Almost without exception leaders are readers, and here at Insurance Nerds we are obsessive readers. After much thought, here is our list of books a new insurance professional should read in his first year, which would put him WAY ahead of the game.

  1. Getting Things Done: The first thing you have to figure out when you show up at your first job is how to be effective getting results, and this book will teach you EXACTLY how to do that. Simply read this pretty easy read and start applying its teaching. Bonus points if you end up getting a whiteboard for your desk and make it into an Eisenhower matrix.
  2. Happiness Advantage: Now that you know how to be effective getting your work done the next thing you should learn is the fact that ultimately what you’re seeking is happiness. You might think that you’re seeking money, or career success, or power, but in reality, you’re seeking happiness. This amazing book changed my life and it’ll change yours if you let it. The first half of the book teaches you that you have been taught about happiness exactly the wrong way: you probably think that success leads to happiness, but that is exactly backward, in reality happiness leads to success.
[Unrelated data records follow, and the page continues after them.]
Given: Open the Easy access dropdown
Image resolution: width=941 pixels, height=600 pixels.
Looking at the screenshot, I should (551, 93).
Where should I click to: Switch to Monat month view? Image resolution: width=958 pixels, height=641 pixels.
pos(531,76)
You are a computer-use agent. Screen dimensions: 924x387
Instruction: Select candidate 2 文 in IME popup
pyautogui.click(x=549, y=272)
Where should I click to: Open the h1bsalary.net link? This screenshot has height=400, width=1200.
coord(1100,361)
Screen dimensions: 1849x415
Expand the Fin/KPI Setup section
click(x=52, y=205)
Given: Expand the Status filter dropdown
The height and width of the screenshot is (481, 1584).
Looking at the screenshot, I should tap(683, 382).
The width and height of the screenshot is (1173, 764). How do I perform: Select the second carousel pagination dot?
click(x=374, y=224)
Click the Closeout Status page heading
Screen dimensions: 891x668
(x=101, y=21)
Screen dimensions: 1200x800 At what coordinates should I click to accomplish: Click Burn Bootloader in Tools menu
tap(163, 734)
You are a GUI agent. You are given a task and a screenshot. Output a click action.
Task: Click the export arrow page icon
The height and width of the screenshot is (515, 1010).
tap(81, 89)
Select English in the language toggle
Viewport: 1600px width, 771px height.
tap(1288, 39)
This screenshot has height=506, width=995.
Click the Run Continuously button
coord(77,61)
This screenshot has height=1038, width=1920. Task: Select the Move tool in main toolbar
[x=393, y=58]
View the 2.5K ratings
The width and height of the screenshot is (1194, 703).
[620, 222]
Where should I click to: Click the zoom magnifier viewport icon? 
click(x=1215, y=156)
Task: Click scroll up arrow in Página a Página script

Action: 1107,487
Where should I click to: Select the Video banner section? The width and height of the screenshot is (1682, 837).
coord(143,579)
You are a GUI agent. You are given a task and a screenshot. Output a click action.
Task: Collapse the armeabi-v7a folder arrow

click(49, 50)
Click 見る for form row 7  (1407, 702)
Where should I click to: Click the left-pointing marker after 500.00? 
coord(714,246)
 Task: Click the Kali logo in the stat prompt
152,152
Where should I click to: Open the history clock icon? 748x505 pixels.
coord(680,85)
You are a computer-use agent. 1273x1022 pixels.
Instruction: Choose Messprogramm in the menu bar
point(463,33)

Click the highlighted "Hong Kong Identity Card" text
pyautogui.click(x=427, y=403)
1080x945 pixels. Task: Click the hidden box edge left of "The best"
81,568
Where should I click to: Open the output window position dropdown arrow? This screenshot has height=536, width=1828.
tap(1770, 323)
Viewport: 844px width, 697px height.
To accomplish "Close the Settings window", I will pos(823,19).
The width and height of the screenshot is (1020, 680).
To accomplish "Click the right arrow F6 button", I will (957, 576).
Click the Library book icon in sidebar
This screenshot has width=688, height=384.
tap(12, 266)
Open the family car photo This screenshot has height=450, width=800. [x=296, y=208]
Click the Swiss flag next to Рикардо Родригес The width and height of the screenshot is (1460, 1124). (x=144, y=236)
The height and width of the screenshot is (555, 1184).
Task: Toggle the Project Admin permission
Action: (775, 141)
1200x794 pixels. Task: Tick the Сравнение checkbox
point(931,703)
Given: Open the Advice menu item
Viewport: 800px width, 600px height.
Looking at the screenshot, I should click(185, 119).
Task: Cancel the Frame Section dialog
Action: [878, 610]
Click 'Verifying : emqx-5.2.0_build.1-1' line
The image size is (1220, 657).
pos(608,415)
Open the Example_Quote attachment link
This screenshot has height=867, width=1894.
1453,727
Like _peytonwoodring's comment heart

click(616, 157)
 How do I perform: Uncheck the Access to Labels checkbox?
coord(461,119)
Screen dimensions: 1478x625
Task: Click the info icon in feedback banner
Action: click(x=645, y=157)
He goes to great lengths to help you see just why happiness is what you should strive for. The second half of the book teaches you multiple empirically tested ways to become happier. It sounds fluffy, but seriously, this is no motivational self-help drivel by a self-promoting author (takes one to know one :-P), this is a Harvard scientist who has spent his life studying happiness, success and the connection between the two. Read it!
  3. Against the Gods: Now that you have some solid early career skills (how to get things done and the importance of striving for happiness in an intelligent way), the next step is working on quickly building a solid understanding of the insurance industry. Pretty much every insurance executive I’ve ever asked about books to read has recommended this one! It’s not a super easy read but stick with it. You’ll learn a LOT about insurance, it’s history and you’ll start to see why it’s a fascinating industry. Really understanding this book will make it much easier to come across as a much more experience and mature insurance pro whenever you have the chance to chat with people who have been in the industry for decades. Thank me later.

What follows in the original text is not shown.